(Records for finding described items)
□ □ □ □

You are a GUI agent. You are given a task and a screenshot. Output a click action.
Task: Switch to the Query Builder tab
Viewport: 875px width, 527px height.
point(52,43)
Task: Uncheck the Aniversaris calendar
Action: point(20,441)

□ □ □ □

◆ **WHAT THE TASK ASKS**: Please repeat all of the records above word for word, without leaving any line out.

◆ **TASK ANSWER**:
You are a GUI agent. You are given a task and a screenshot. Output a click action.
Task: Switch to the Query Builder tab
Viewport: 875px width, 527px height.
point(52,43)
Task: Uncheck the Aniversaris calendar
Action: point(20,441)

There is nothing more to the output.